Kevin used his twitter account to recount the events transpiring:
A PR nightmare for @SouthwestAir (also on Twitter) and while you might say, "Well what did they expect? It's Kevin Smith!" That shouldn't matter and doesn't matter, not in this day and age of Social Media awareness and REACH.
What happened? Well Southwest apologized...in a fashion (read about it here: http://silentbobspeaks.com/)
Again, it's Kevin Smith right? What bone heads right? Right. But like I said above does it matter that it was Kevin Smith? Hell no! It could have been anybody! Some people on Twitter have upwards of 1000+ people following them, and of those they might have some 1000+ people as well, that is REACH.
That Southwest handled that incorrectly was irregardless of who they are and who they slighted because in the end it could have been anybody with enough REACH into the Social Media ether.
That knowing it was Kevin Smith might have stayed their hand in how they handled it could have saved them this embarrassment...but it wouldn't save them from an Internet known person, one who thousands of people may know online but exists in relative anonymity in the real world. In a sense similar to the Matrix movies or the Shadowrun games where one may be an incredible within the Matrix but a "normal" outside of it.
As Mashable pointed out this has in a sense created a minefield for companies, because you could have a "persona" on board who if treated wrongly (whether it was perceived honestly or not) could let a whole slew of people know just how much you suck, and they'll tell two friends and they'll tell two friends and so on and so on...
Companies who believe Social Media to be "fluffy" who don't take it seriously may laugh or not "get it" but the fact is they should, if they don't then I guess they get what they deserve.

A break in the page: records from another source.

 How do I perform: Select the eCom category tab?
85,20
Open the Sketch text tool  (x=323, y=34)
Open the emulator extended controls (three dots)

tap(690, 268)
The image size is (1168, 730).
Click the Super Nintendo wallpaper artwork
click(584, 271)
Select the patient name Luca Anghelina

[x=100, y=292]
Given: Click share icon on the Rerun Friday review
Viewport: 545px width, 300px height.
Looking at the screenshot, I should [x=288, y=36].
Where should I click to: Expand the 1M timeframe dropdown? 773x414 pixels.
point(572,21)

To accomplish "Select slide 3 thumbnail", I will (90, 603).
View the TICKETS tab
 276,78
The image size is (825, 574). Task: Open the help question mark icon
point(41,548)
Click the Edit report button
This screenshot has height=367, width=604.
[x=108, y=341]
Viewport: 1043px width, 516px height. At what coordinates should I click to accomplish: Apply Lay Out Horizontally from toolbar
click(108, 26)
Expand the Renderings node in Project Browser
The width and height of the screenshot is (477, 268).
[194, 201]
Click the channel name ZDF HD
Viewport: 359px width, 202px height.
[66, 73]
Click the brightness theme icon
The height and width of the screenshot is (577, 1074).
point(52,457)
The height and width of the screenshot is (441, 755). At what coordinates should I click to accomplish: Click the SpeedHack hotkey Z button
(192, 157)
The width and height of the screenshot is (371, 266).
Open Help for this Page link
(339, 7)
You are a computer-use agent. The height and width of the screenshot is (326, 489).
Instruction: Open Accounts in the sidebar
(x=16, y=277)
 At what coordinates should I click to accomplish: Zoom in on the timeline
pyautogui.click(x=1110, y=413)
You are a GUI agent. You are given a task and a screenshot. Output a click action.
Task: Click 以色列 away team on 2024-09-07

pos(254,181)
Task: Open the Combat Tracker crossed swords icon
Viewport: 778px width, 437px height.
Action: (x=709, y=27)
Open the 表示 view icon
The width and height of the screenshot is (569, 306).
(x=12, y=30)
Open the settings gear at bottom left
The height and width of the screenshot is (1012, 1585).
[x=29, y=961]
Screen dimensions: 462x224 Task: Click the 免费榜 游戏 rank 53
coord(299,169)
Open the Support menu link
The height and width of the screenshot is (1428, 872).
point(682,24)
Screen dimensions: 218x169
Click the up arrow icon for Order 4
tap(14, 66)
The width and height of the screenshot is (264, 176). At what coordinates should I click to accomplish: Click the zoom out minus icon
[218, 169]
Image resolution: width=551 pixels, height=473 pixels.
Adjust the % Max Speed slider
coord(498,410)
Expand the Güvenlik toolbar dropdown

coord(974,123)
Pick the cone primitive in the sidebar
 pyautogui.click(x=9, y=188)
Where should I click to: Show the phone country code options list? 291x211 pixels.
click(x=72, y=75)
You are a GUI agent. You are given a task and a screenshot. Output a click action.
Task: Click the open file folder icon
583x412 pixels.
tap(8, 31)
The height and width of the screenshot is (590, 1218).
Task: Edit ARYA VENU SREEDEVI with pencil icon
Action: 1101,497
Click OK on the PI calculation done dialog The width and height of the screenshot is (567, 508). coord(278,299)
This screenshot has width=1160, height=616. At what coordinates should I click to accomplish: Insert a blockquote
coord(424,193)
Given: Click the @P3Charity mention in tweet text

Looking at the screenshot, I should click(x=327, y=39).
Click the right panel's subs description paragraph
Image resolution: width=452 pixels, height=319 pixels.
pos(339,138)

I can only imagine how events might have changed at Sensory Sweep if people had used Twitter or Facebook to post the way the company was treating them, would they have changed their attitude, their policy?
Would an artist looking to get hired on to a "Sensory Sweep" withdraw his application? Would he warn other artists?
Would a company doing business with a "Sensory Sweep" think twice about continuing a project with them, knowing the possible negative impact it could have in Social Media circles?
Tweeting, despite how much some people may know hate it, is a viable tool for getting oneself across to a vast potential of people, whether your a company or an individual. In the hands of the right person, this "tool" can be a companies worst nightmare. Their choice in how they respond is then consequently watched (especially if they are hooked into the Social Media network) to see how it will be handled.
This phenomena, this "fad" will only go away when we no longer have computers and we have returned to the pre-Computer Age, until then watch out for those land mines.